Mumbai Diary: Monday Dossier
The city - sliced, diced and served with a dash of sauce
So much to catch up on
The frame seems to convey this as Helen and Waheeda Rehman chat with each other while Asha Parekh is ready for the shutterbugs at a photo exhibition that the three friends attended at a gallery in Byculla. Pic/Suresh Karkera
Mind on mangroves
After conducting nature-themed storytelling workshops across festivals this year, city-based children's author Katie Bagli has just released a new book on Mumbai's invaluable mangroves. It has been published by Godrej and Boyce and is meant for eight to 12-year-olds, available to read online for free.
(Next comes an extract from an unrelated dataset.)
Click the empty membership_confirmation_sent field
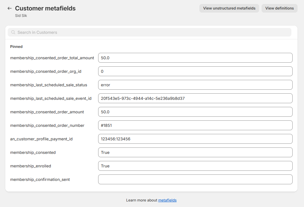The height and width of the screenshot is (207, 304). point(195,179)
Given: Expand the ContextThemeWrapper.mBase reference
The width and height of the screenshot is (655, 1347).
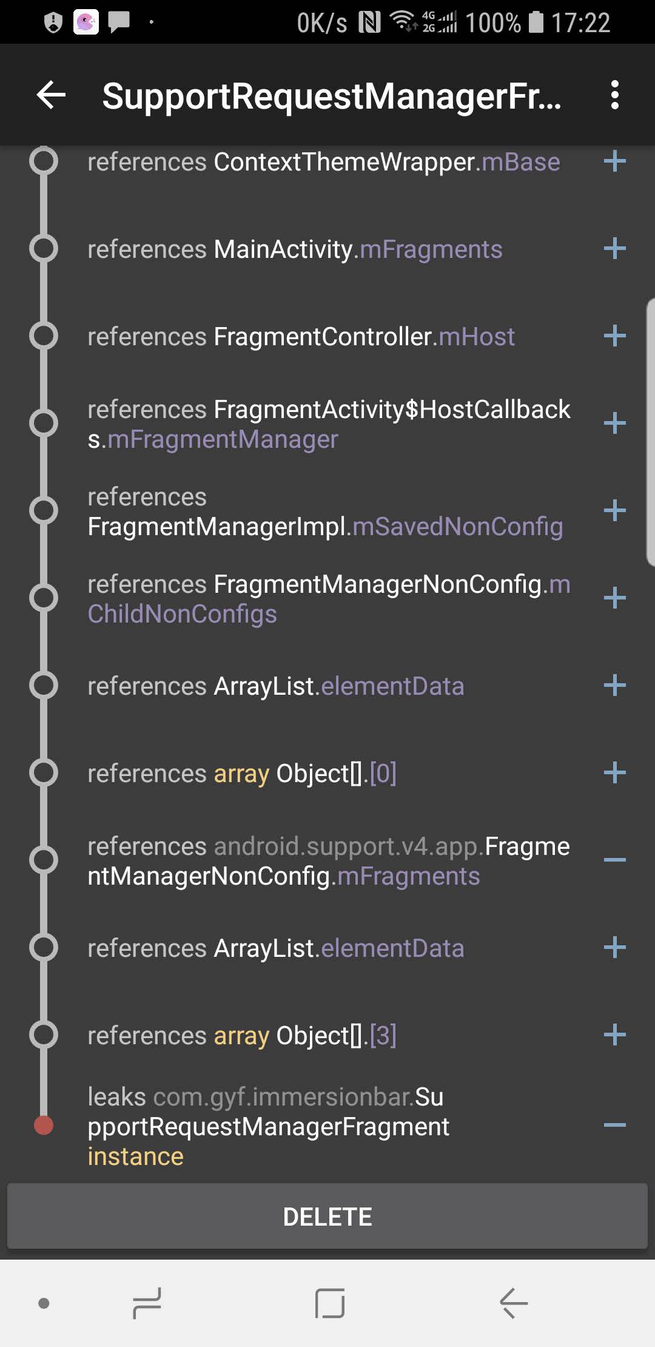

Titled Many Secrets of Mangroves, it features illustrations by Nilakshi Bandodkar. It tells the story of a father and his two children who get lost in a stormy sea and find themselves on an island with alien trees (the mangroves).
An islander, Baua, offers them refuge in his home and together, they explore the mangroves and learn about their secrets. Speaking about her own discoveries in the process, Bagli told this diarist, "I took a walk among the mangroves at Vikhroli, and learnt of several facts such as mangroves can absorb far more carbon dioxide than land plants, and also about the fauna that make their homes in this habitat such as the jackal, glossy marsh snake, and the nocturnal mud lobsters that make their homes in mounds of mud with labyrinths inside."
A new tune for U2
We are only a week away from U2's performance in the city and to mark this, a streaming platform's in-house label has invited Indian artistes to reinterpret some of the band's most popular numbers.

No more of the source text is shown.